Research links climate change to premature babies
LANSING – Environmental and health groups are demanding urgent action on climate change following a new report showing women exposed to higher temperatures and greater amounts of air pollution are more likely to have children who are premature, underweight or stillborn.
Data from more than 32 million births in the United States show a direct correlation between aspects of climate change, like air pollution, and negative health impacts to newborn babies. The data also shows that black women are more likely to be negatively affected by climate change and dangerous pollution.
“We see study after study show that air pollution and climate change harms our health, yet leaders across the country are not doing nearly enough to reduce pollution and prioritize climate, health, and environmental justice,” said Kate Madigan, director of Michigan Climate Action Network. “As we begin to recover and rebuild from the COVID-19 pandemic, it’s more important than ever we reduce toxic emissions from coal plants and other sources of dangerous pollution to save the lives of those living in highly polluted areas like Detroit.”
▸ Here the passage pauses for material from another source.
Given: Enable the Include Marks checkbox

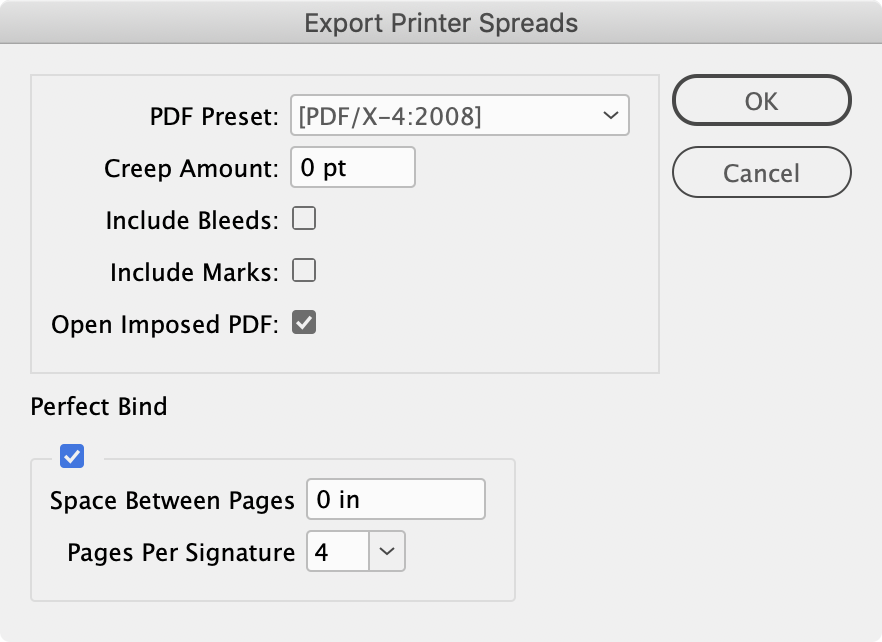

"Air pollution disproportionately impacts communities of color, and we’ve seen the ramifications of this with the COVID-19 crisis here in Michigan,” said Kindra Weid, RN, and coalition coordinator of MI Air MI Health. “Pollution has numerous serious health consequences and this study provides more evidence for why our leaders need to take urgent action to combat climate change and these environmental injustices. Michigan is one of the worst states when it comes to negative health outcomes linked to air quality. In order to protect the health of our residents and our children- especially our African American mothers and babies who are at greatest risk- we need environmental agencies and leaders at ALL levels to take the information from this study and the threat of climate change seriously.”